VII. The study of the concept of law is also progressing, and henceforth is not confined to so-called juridical laws and to legislations and codes. Researches into primitive rights and into those of savage and barbarous peoples, known as juridical Ethnography or comparative rights, have greatly contributed to destroy many prejudices; as also the attention that has been directed to facts called social, that is to say, not strictly political. A school that has had independent yet partly similar manifestations in England (Austin, Sumner Maine, etc.) and in Germany, where it has taken the name of school of the general Doctrine of Rights (allgemeine Rechtslehre, according to the denomination given to it by Adolph Merkel), studies in particular the concept of law in its various classes and subclasses; and from it there cannot but issue a more correct understanding of the concept of law, as from the refinement of political Economy into pure Economy has come, first Psychology and then the Philosophy of economy. Meanwhile (and as far as we know) the literature of the school, dominated as it is by the needs of jurisprudence, maintains an empirical or intellectualistic character; and jurists, rather than philosophers themselves, are those that most cultivate it. The distinctions and sub-distinctions of the laws are conducted with subtlety, but are without solid foundation, because the concept posited as basis of law is uncertain and arbitrary. Limiting ourselves to a single example, let us mention Bierling, perhaps the most philosophical of those various writers. Bierling first of all excludes from the concept of law the modes of man's conduct toward God, toward himself, and toward animals; but he gives no serious reason for this. He then arrives, by a mere arbitrary act, at the limiting of the concept of law to the manner of men's conduct among themselves, and defines rights in the juridical sense (as he calls it: "in general, all that men living together in any sort of community reciprocally recognize as a norm and rule of this living together"). He then introduces into the concept thus defined, not by deduction, but as the result of a second arbitrary act, the concept of exteriority, adding that, "the object of law is a definite external procedure of man toward man."[40] In all this is evident the bad influence of jurisprudence and of its empirical preoccupations.

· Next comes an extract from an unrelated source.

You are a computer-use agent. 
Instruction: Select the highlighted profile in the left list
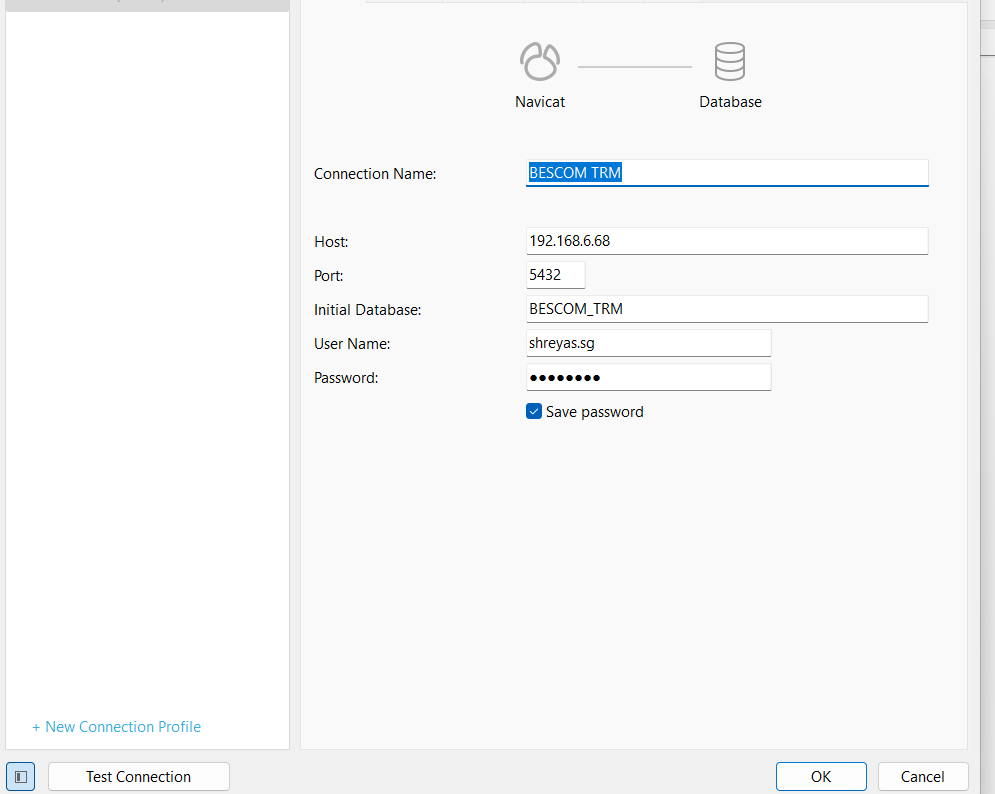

legalism and moral casuistic.
VIII. Ethical legalism became a bitter question for Christianity, precisely because of the contest between lofty Christian morality and its legalitarian form, chiefly inherited from Judaism. In the ancient world there is almost no trace of the question, just because the struggle was never acute.[41] Hence the difficulties debated among the patristics and the scholastics as to derogability from divine laws and the consequent distinctions between a perfect and an imperfect moral life, between precepts and counsels; and as recourse is had to precedents in judicial questions, so here with these ethical problems concerning exceptions made by God to the moral law, to the precepts of the Bible (where some were not beautiful).[42] The practical needs of confession give origin to books on casuistic, of which collections exist dating from the fourteenth and fifteenth centuries. The Reformation manifested aversion to these treatises: Luther said that moral theologians had first extinguished in men the fear of God and had then placed soft cushions beneath their hands and feet; and Melanchthon lamented that the Christian Republic was honoured theologastrorum sententiis de conscientiae casiobus, inestricabilibus, ubi nunquam non ex quaestione quaestio nascitur, and called them conscientiarum cauteria.[43]